The housing crisis began with sub-prime mortgages that were issued without enough collateral. Other problems with what Nelson calls exotic mortgages include payments that ballooned beyond the reach of the home buyers.
Home buyers with exotic mortgages were the first hit by the foreclosure crisis, which affected 26,265 Minnesota families last year and another 5,157 in the first three months of 2009. Many, but by no means all, of those with exotic mortgages are Twin Cities residents.
Now, however, the international recession is taking its toll on many outside the state's largest metropolitan area, even those who had safe, traditional mortgages. Those home buyers are in trouble because more and more are losing their jobs.

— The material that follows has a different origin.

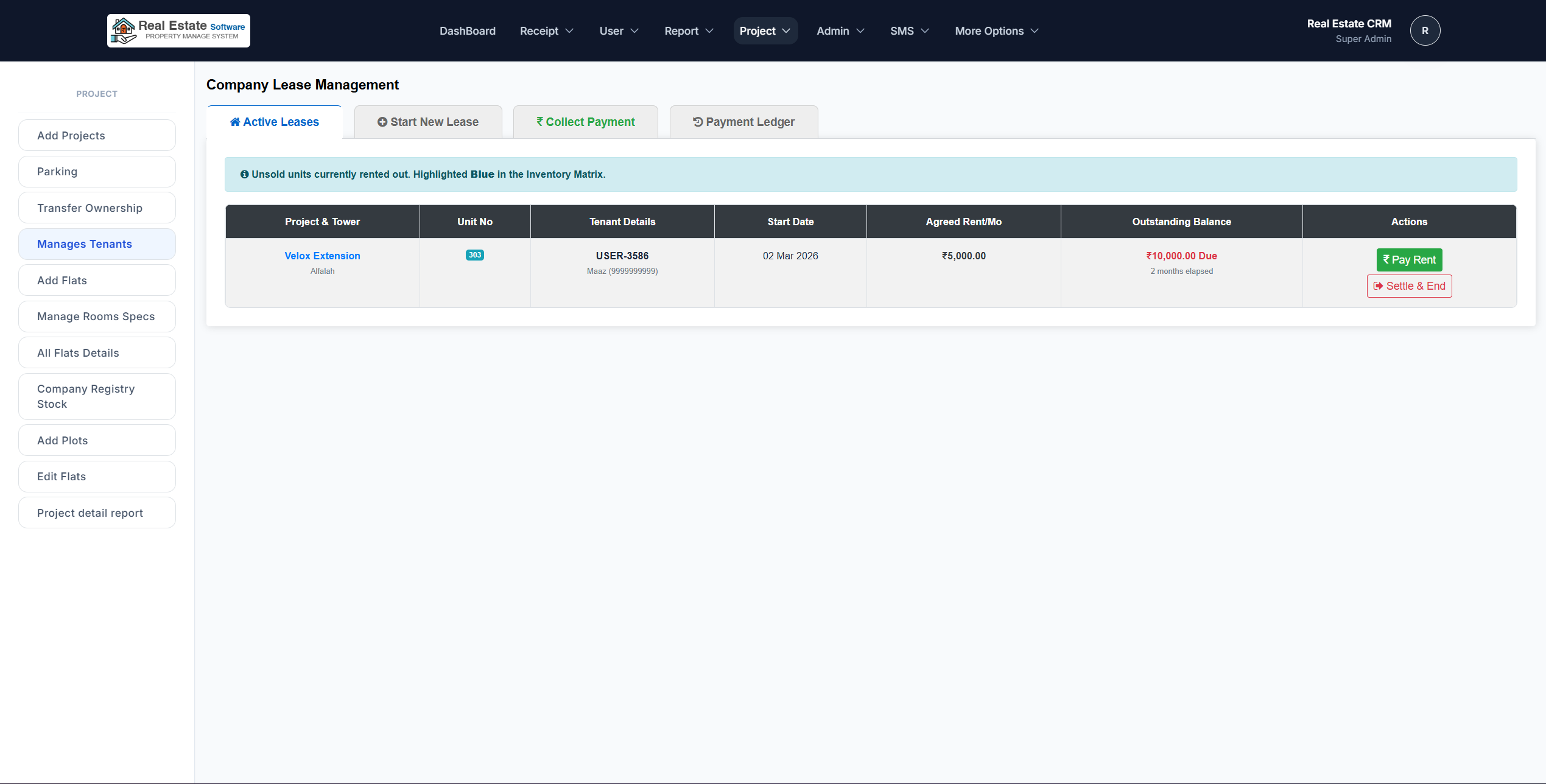Click the rupee icon on Collect Payment tab
Image resolution: width=1546 pixels, height=784 pixels.
coord(539,122)
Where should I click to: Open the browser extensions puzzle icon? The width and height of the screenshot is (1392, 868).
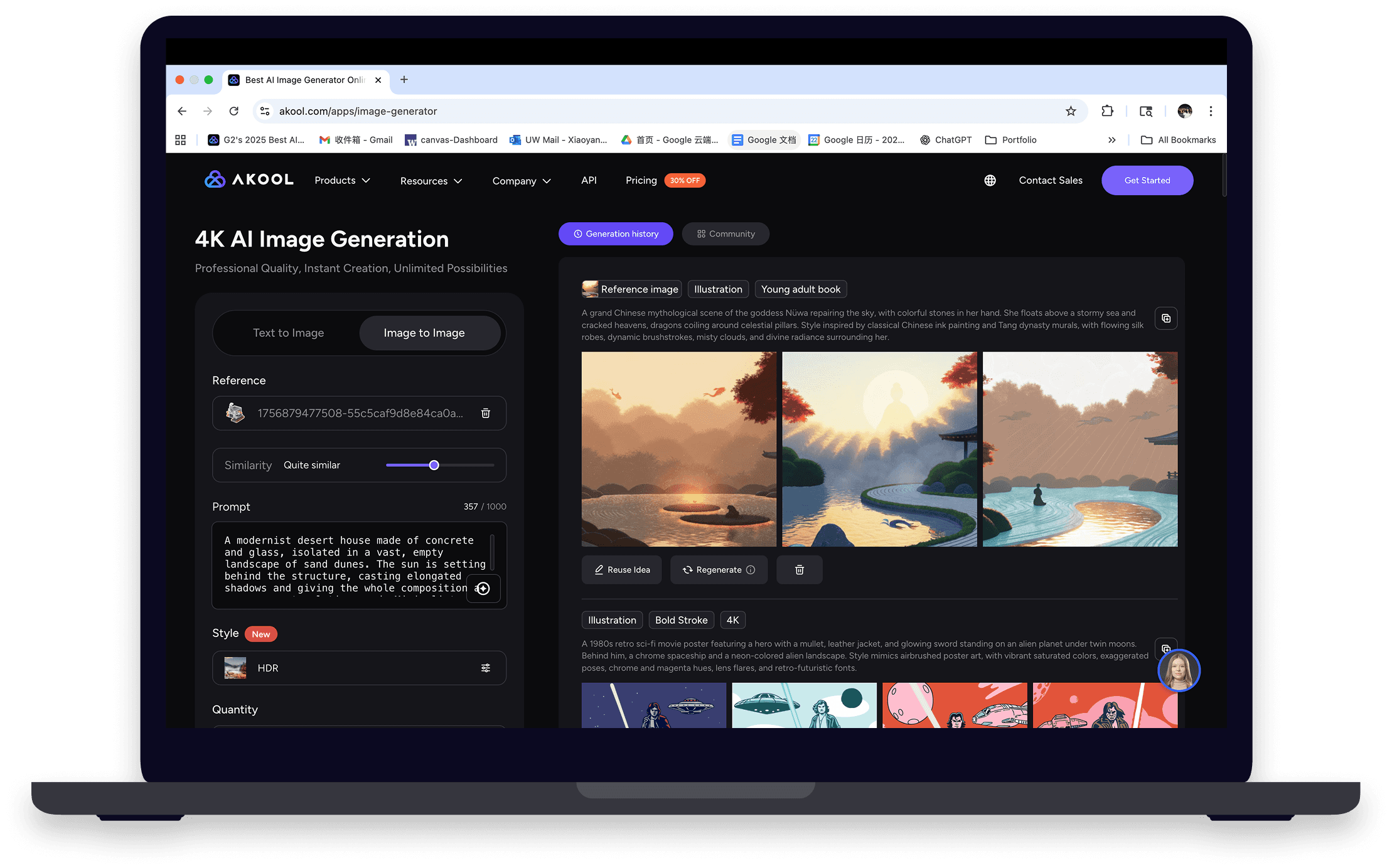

"They may be prime borrowers with good, affordable mortgages, but whose income is causing them to fall behind." Nelson said.
When those good loans become a problem to pay, foreclosure counselors can find fewer options for those borrowers than they can for those who took out exotic mortgages. Nelson said it is easier to work with lenders to find a way to keep mortgages active when the buyer continues to have a steady income.
The new wave of foreclosures is hitting those who lose their jobs.
The Home Ownership Center offers a gateway to people who are -- or may -- face foreclosure. The center puts home buyers in touch with counselors from non-profit agencies -- often Lutheran Social Services in rural Minnesota -- that provide free help.
While the center connects home buyers with free help, for-profit counselors often charge $3,000 to $11,000 for people looking to avoid foreclosure.
Minnesota Attorney General Lori Swanson has taken a dozen of those for-profit foreclosure counseling companies to court, claiming they improperly demanded money before providing any service.
The 2009 Legislature tightened state law in an attempt to ban up-front payments to companies that promise to help negotiate or modify terms of a home mortgage.
The bill was the only one of three major mortgage-related measures to get signed into law this year.
"In these difficult economic times, we must protect homeowners from scam artists who seek to take advantage of a bad situation," Sen. Lisa Fobbe, DFL-Zimmerman, said.
One of two mortgage bills that Gov. Tim Pawlenty vetoed would have required lenders to offer mediation to home buyers before they could foreclose on a house. Pawlenty gave several reasons to veto the bill, although he said he supports mediation as an option.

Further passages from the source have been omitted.